As a common fact, dengue is more severe the second time a person gets infected and that is why about 25,000 people a year die as a result of the infection. To make a vaccine available for dengue fever was a achieved goal by French pharmaceutical giant Sanofi Pasteur, which produced Dengvaxia. The vaccine reduced the number of infections by 60 percent and hospitalizations by 80 percent. But a bad news was issued now: a study found it could make the disease worse in people who had not previously been infected with the virus. Researchers at the Johns Hopkins Bloomberg School of Public Health in Baltimore, Imperial College London and the University of Florida analyzed data from all of the vaccine trials, involving more than 30,000 people in 10 countries, with long-term follow-up of the participants, and determined the vaccine acts as a silent, first infection in some people.

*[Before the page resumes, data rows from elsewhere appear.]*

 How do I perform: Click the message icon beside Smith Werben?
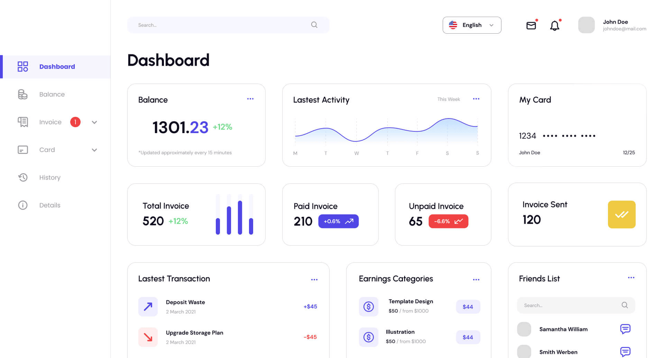pos(625,351)
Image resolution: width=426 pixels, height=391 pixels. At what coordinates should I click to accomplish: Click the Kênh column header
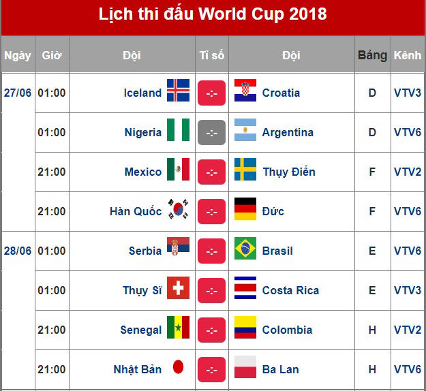(x=408, y=55)
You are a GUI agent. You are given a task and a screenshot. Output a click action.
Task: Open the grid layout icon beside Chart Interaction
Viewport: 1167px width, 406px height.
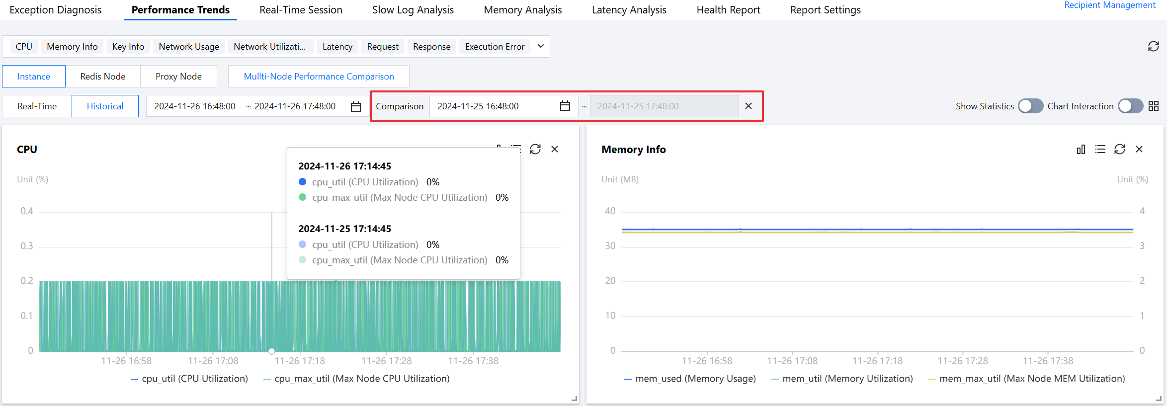point(1154,106)
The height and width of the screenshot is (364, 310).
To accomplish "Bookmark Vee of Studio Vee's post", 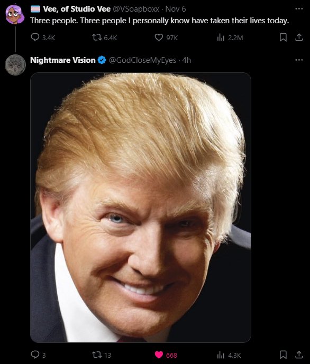I will click(283, 37).
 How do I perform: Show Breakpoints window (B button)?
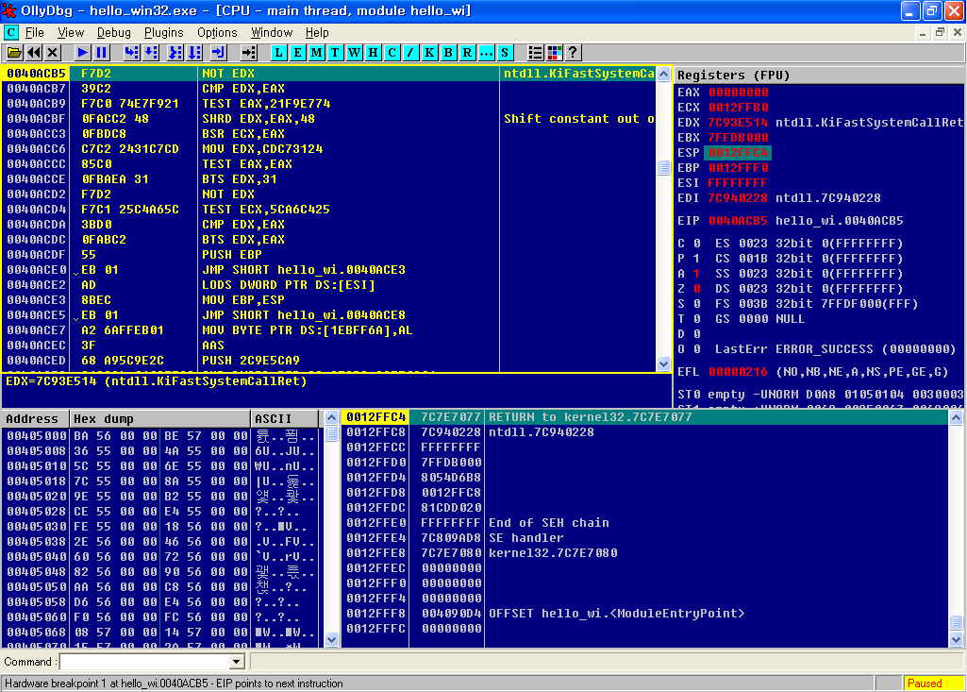pyautogui.click(x=449, y=53)
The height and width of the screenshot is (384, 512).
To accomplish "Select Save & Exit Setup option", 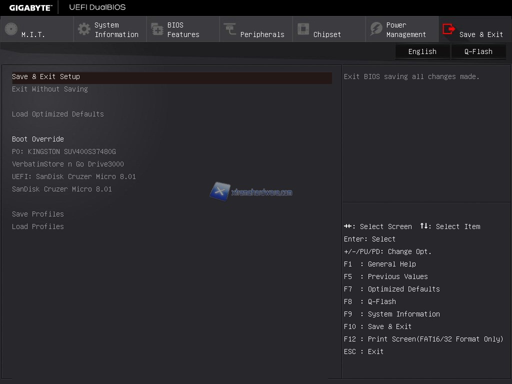I will coord(46,77).
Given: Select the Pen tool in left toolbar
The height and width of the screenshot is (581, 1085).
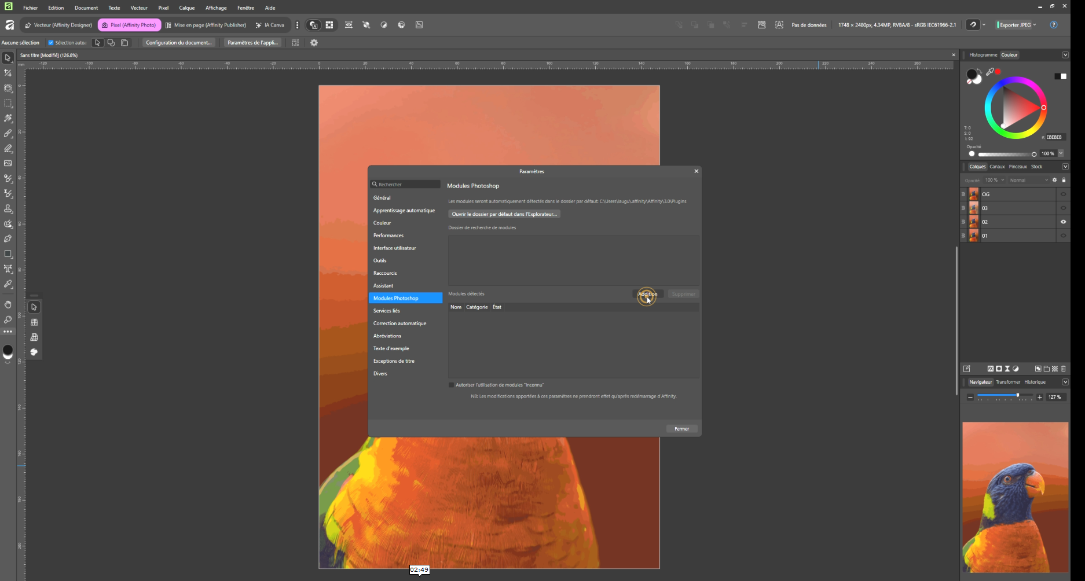Looking at the screenshot, I should (x=8, y=239).
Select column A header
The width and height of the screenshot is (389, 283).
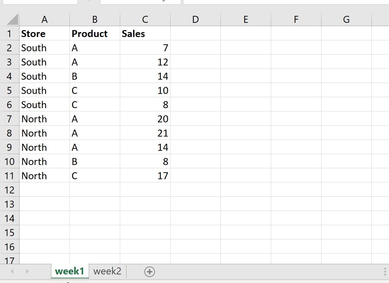pyautogui.click(x=44, y=19)
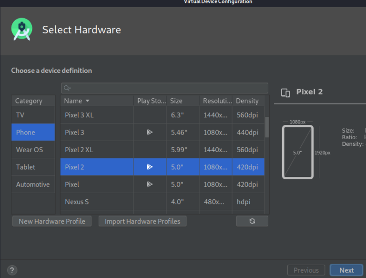Click Import Hardware Profiles button
This screenshot has height=278, width=366.
(x=142, y=221)
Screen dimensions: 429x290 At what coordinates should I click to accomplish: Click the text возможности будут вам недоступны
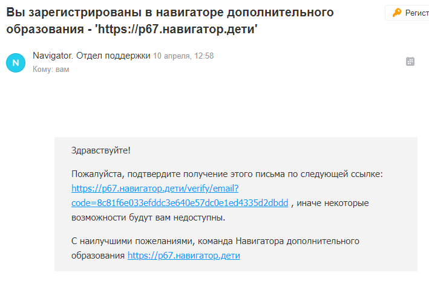pos(148,218)
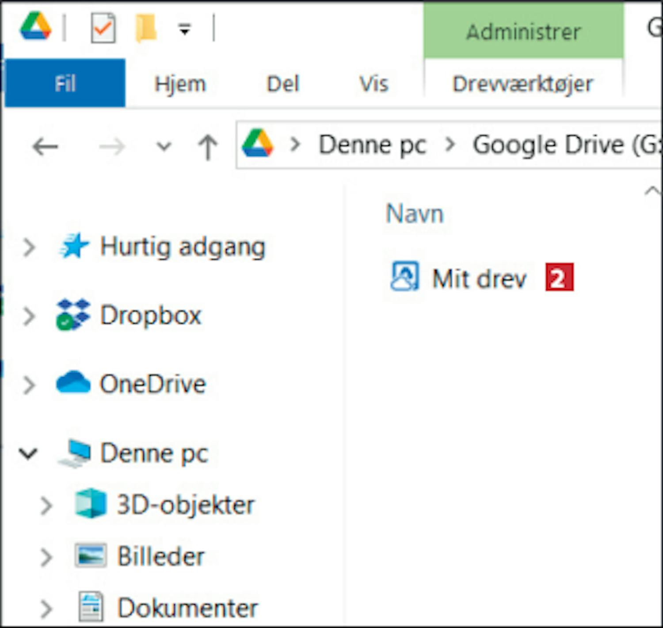The width and height of the screenshot is (663, 628).
Task: Open the customize quick access toolbar dropdown
Action: coord(184,30)
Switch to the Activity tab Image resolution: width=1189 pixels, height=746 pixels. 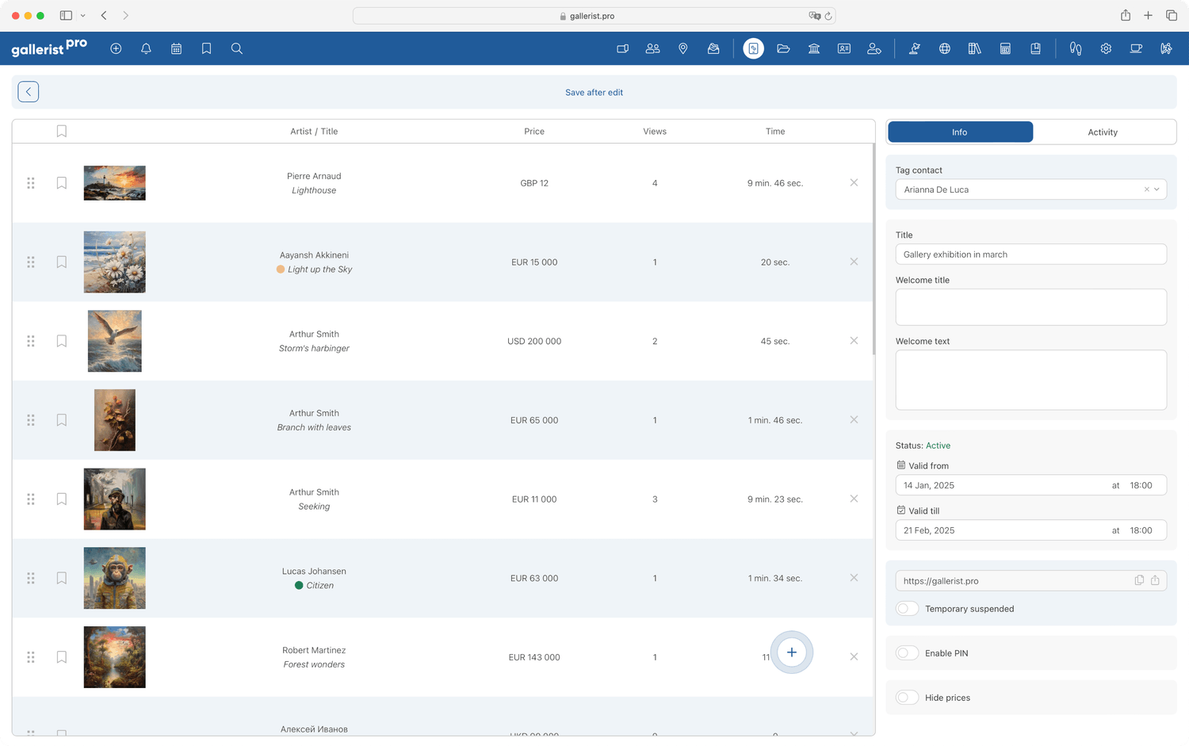pyautogui.click(x=1102, y=132)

So a new, second infection, after vaccination, could be even fatale in those cases.
Vaccination against Dengue fever in Philippines
The World Health Organization issued a warning not to give the vaccine to anyone younger than 9. Regulators in several countries, including Brazil, Mexico, Costa Rica, Paraguay and the Philippines, have approved Dengvaxia. Now, in the Philippines, The Government suspended a school-based immunization programme following the revelations, but this is after 733,000 children received vaccine. This is why “the Department of Health is prepared for a worst-case scenario,” a spokesman said to media.Here and in other many cases worldwide a tragedy can occur.